● **TASKS AND EXERCISES**
a. Name every person the piece on Davos says the writer met last year through the World Economic Forum.
b. According to the piece on Davos, roughly how many thirty-somethings does the Forum select as Young Global Leaders?
c. Carry on the piece on Davos from its final sentence.

● **TEXT PROVIDED**
start
Paulo Coelho, Imran Khan, Mohammed Yunus and Aung San Sui Kyi. World-renowned authors, sportsmen, politicians and Nobel prize winners, I had the pleasure and privilege of meeting them all last year, thanks to the World Economic Forum. The allure of Davos for many participants is the access it provides to people of character, power, and fame. For that, not much can top it.
Yet for many delegates the real draw remains the chance to do business; whether in the official curated programme for industry sectors, or the many side meetings organised by firms and governments. The official “public” programme, which is the one the media cover, often stresses the serious deliberation of world issues, thereby presenting the Forum as a catalyst for global collaboration. For instance, it addresses “The Great Transformation” which is “… an indisputable leadership challenge that ultimately requires new models, bold ideas and personal courage to ensure that this century improves the human condition rather than capping its potential”. Wow.
Ah, but that was last year. It sounded good at the time. A year on, how is the great transformation coming along? Did discussions at Davos help? Was it worth the expense, the world attention? The Ford Foundation once analysed the summits of the United Nations to decide whether to keep funding participation. They didn’t. Davos doesn’t have such external inquests, as it doesn’t rely on progressive foundations – even in tough times companies pay for the world’s premiere networking event.
Young global leaders
I’m not going to do a systematic evaluation, but have been asked for a view on whether Davos is worth it. I’m a professor specialising in social change. When assessing Davos, I therefore consider what it offers individual participants as a venue for contributing to positive social change, and how overall it is enabling or inhibiting such change. Despite the language of social transformation, looking back on last year, I don’t recall hearing much from the speakers on the needed transformations, the way they occur, or how we learn about them. I quickly learned that the main programme is mostly bunting. The real feast is what happens in the specialist communities and the conversations between individuals.
I’m involved in one of those specialist communities, as the Forum made me a “Young Global Leader“. They select about 150 thirty-somethings from amongst their member companies and others who they think are playing an exceptional role in positive social change.
|Counting the Cost
Money for nothing
For over a decade I’d been helping pioneer alliances to tackle global challenges, and so someone on the selection panel thought I deserved recognition (I like to think it was Bill). I have benefited greatly from joining this form of young(ish) change agents. Most of us face the day-to-day drag of bureaucracy, those horizon-shortening, imagination-numbing and confidence-sapping devices masquerading as committees, forms and reports. Amongst the YGLs, as we abbreviate ourselves, we reconnect with that spirit of what’s possible and gain energy to continue our work, learning about and devising new more effective strategies with our peers. Most of us when we started our work did something different because we believed in it, and were lucky or privileged or capable or mad enough to achieve something of note. Believe in yourself and go for it, that’s the vibe. We all need friends like that.
end
● **SUPPLIED INFORMATION**
start
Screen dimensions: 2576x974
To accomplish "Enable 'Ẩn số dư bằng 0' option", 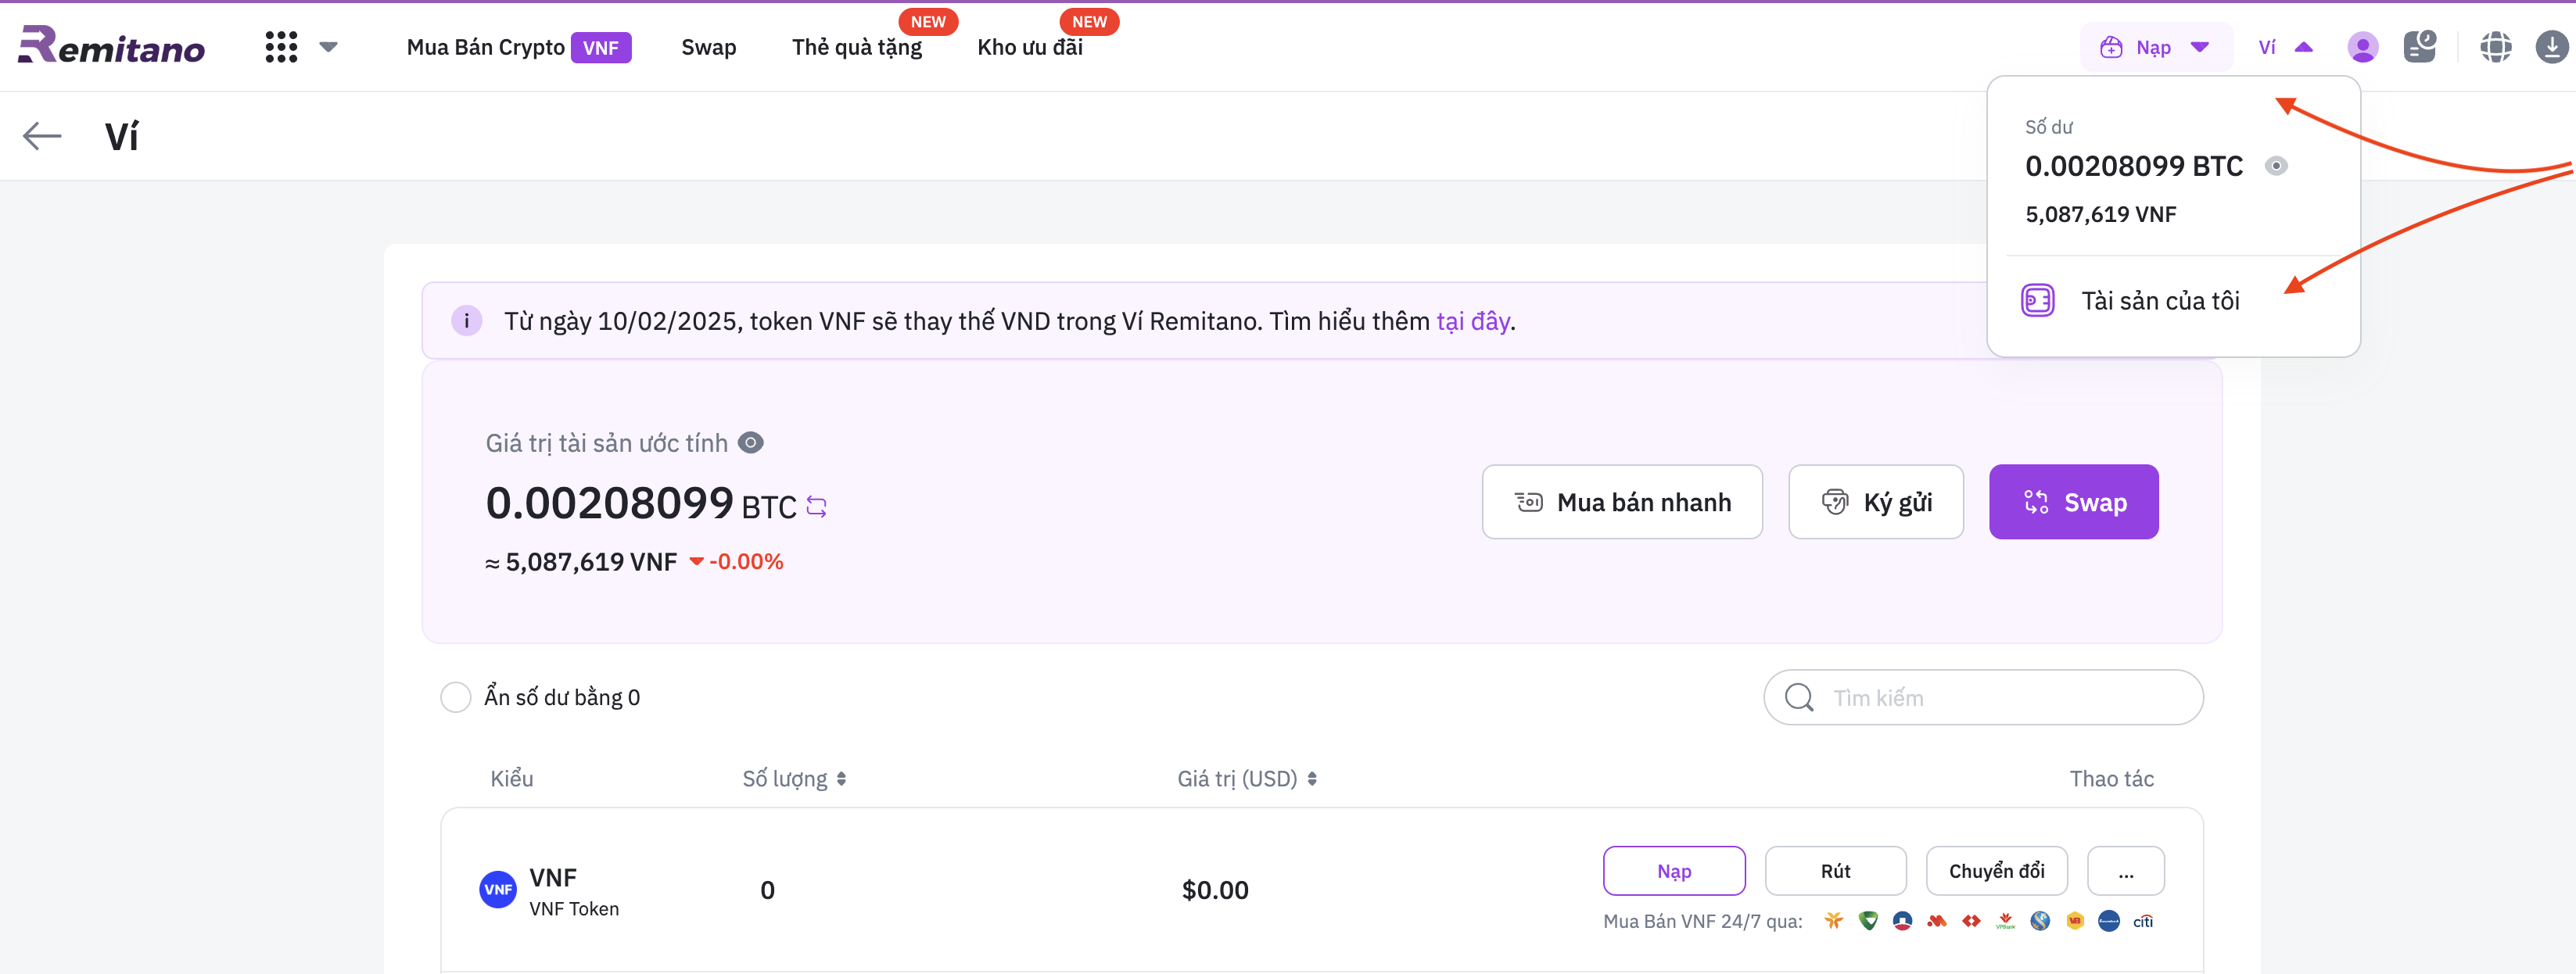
end
● **ANSWERS BY TASK**
a. Paulo Coelho, Imran Khan, Mohammed Yunus and Aung San Sui Kyi.

b. About 150.

c.
The YGLs are supported by the World Economic Forum (WEF) to do projects together. One I’m involved in is to promote awareness of what we call the “Sharing Economy”, where people and organisations find ways to share things rather than own them. It’s an old idea – think of libraries – but is finding new manifestations due to technology. Now we have Couchsurfing and Airbnb for sharing accommodation, Zipcar and Whipcar for sharing cars or rides, Yerdle for sharing stuff with neighbours. The idea is that we can increase wellbeing while reducing consumption of resources. My part of the project focuses on the sharing that occurs without official money, using credits and alternative units of exchange – something my Institute works on separately with the UN.
A limited worldview
Is this type of project going to transform the world? Not in itself. Rather, it will increase awareness of the topic, due to the convening power and notoriety of the WEF and its summits. So does the world need a forum that really does bring insight on the global challenges we face? More than ever. Especially when we recall that the great transformation that actually occurred in 2012 was in the Arctic. Compared to the average for that time of year, a chunk of ice the size of India disappeared during the summer melt. Climate change was featured heavily in the WEF Global Risks report, and will be prioritised in public discussions at Davos this year. Sadly, I don’t expect many breakthroughs.
Why the pessimism? Currently the WEF secretariat appears to have a worldview. Their starting assumption is that the underlying fundamentals of our current economic system work well for people and the planet, and that the solution to any social problem is better management of that system, or extending it to problem areas (places or issues) that do not currently “benefit” from it.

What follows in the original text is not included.